Pixel coordinate grounding data
※ ※ ※

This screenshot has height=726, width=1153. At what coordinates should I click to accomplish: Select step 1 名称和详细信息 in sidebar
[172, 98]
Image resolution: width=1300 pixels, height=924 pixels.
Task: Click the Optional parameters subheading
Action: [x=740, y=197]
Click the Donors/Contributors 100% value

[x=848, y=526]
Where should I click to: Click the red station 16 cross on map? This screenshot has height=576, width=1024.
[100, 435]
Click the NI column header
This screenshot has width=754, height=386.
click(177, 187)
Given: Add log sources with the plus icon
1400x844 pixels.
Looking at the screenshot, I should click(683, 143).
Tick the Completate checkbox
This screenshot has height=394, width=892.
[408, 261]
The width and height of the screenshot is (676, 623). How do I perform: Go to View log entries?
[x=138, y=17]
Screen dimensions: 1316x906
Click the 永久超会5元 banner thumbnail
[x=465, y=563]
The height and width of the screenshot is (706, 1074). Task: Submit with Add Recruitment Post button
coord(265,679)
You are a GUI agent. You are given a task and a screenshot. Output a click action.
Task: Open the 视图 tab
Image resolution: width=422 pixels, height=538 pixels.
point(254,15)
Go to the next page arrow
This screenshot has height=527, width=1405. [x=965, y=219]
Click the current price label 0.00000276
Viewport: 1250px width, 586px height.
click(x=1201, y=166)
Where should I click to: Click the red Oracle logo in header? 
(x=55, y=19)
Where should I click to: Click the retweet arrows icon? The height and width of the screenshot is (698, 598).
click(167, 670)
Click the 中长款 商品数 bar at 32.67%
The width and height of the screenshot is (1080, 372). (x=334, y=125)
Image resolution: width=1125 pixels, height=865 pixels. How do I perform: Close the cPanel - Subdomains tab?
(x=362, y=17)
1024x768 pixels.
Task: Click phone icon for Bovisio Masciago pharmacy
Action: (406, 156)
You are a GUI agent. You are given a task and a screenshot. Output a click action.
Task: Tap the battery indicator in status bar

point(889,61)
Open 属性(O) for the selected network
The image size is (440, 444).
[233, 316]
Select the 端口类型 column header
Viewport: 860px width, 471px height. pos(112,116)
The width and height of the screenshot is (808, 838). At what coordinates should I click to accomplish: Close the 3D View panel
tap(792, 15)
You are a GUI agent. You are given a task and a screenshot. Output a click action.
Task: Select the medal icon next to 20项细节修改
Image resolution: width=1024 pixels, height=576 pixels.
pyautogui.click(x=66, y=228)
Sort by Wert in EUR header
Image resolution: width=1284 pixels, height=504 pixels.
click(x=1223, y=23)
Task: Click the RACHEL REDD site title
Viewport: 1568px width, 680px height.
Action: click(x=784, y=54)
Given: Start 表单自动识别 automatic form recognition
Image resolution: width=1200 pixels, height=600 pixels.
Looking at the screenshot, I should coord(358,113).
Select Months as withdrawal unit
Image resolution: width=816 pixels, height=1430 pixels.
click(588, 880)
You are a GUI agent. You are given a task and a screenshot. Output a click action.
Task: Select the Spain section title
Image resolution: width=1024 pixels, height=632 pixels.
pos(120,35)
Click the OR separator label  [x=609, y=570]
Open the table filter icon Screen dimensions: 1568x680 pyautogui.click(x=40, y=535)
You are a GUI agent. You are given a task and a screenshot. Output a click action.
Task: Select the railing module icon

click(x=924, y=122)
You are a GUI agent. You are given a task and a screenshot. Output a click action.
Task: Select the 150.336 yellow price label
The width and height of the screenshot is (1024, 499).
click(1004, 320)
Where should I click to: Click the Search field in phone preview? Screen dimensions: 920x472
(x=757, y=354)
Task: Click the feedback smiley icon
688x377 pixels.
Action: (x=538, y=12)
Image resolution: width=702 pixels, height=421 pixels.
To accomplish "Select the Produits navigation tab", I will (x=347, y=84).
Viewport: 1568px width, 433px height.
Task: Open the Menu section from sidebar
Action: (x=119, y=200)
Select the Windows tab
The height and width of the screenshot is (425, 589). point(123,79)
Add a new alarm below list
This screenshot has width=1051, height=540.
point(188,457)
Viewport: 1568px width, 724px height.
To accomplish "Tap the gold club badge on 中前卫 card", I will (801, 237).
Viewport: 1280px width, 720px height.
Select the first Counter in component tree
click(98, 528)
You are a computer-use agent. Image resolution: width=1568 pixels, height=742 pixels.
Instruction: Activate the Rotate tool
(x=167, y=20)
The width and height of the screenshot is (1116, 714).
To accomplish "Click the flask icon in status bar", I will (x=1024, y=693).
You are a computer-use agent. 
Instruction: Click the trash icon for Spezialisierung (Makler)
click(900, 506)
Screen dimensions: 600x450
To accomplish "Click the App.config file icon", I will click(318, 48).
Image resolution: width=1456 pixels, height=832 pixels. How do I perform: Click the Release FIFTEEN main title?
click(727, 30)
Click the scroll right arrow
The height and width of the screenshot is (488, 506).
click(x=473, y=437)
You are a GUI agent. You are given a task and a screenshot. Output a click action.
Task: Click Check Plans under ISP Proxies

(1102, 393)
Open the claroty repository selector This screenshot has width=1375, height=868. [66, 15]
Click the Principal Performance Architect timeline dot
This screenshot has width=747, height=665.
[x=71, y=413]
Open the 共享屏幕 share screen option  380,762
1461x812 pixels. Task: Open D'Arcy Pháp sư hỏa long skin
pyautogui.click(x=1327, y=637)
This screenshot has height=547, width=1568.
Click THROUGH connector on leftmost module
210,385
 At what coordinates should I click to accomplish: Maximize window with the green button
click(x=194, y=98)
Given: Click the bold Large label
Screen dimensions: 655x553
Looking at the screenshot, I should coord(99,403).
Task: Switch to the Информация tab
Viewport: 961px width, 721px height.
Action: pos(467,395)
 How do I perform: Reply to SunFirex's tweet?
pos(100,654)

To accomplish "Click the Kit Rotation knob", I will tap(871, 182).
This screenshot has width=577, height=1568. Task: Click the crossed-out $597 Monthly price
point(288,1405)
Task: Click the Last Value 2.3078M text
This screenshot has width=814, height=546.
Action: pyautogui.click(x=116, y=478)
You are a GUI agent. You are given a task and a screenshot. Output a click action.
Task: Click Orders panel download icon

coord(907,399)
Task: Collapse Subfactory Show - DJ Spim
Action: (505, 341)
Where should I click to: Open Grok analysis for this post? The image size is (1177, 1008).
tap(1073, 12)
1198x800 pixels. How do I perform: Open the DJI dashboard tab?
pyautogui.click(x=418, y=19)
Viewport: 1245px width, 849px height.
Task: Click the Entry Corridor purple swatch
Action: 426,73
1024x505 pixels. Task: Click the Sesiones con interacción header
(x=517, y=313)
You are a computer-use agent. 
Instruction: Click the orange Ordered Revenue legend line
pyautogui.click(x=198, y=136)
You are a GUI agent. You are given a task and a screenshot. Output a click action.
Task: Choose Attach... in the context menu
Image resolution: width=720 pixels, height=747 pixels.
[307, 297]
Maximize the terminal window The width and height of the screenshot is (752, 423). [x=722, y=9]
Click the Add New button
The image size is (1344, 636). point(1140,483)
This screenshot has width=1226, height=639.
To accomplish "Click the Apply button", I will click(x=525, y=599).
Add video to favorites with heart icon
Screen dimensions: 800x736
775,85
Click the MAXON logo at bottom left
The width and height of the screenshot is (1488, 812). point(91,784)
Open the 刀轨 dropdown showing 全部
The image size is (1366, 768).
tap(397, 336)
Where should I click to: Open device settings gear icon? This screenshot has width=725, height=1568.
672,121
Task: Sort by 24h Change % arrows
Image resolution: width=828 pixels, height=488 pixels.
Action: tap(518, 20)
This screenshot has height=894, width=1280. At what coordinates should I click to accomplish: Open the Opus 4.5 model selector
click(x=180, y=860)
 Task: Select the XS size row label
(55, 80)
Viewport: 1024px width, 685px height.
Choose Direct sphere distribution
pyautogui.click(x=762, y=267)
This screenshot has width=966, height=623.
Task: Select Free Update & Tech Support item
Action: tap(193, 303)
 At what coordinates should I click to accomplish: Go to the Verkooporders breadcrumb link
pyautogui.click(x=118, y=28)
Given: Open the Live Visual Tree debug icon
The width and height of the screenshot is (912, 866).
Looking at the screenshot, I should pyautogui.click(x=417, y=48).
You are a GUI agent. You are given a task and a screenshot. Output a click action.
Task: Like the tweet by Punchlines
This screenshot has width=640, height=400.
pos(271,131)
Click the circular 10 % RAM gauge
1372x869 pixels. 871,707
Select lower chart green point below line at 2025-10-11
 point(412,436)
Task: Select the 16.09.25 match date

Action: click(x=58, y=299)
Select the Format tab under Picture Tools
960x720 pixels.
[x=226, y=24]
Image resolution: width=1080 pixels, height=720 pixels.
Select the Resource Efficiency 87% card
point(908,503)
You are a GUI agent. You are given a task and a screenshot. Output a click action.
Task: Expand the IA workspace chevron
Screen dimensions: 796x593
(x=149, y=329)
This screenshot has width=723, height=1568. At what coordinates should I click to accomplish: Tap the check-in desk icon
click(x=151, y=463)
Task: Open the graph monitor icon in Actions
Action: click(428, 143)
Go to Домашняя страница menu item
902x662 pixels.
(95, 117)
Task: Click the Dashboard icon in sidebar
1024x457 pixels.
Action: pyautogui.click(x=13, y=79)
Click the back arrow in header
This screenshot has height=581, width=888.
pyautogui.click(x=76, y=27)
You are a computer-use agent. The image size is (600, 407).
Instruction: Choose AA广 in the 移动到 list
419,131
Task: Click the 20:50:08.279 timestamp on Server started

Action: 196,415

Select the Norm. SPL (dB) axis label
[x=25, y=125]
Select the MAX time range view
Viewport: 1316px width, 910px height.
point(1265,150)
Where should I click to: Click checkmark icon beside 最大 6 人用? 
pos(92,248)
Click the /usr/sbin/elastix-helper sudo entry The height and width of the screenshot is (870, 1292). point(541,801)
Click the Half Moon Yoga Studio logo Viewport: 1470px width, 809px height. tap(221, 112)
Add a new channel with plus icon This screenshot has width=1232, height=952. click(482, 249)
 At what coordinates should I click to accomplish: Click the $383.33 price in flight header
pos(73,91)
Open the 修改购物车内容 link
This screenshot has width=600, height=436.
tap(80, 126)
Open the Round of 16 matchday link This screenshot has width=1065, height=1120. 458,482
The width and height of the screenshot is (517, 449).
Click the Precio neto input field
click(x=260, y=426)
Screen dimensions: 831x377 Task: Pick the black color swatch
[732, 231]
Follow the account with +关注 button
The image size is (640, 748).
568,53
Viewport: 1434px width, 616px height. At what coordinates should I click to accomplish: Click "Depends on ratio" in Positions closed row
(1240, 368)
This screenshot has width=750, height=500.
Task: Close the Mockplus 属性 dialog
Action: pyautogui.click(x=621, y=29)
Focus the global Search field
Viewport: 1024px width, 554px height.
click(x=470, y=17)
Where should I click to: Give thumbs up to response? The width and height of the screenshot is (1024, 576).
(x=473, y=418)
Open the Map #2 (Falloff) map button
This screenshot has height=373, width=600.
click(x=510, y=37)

※ ※ ※

-- Task details --
All that belongs in your answer is the stretch of entries above from the line with "Where should I click to: Click the red station" through the line with "Given: Add log sources with the plus icon", printed exactly.

-- Final answer --
Where should I click to: Click the red station 16 cross on map? This screenshot has height=576, width=1024.
[100, 435]
Click the NI column header
This screenshot has width=754, height=386.
click(177, 187)
Given: Add log sources with the plus icon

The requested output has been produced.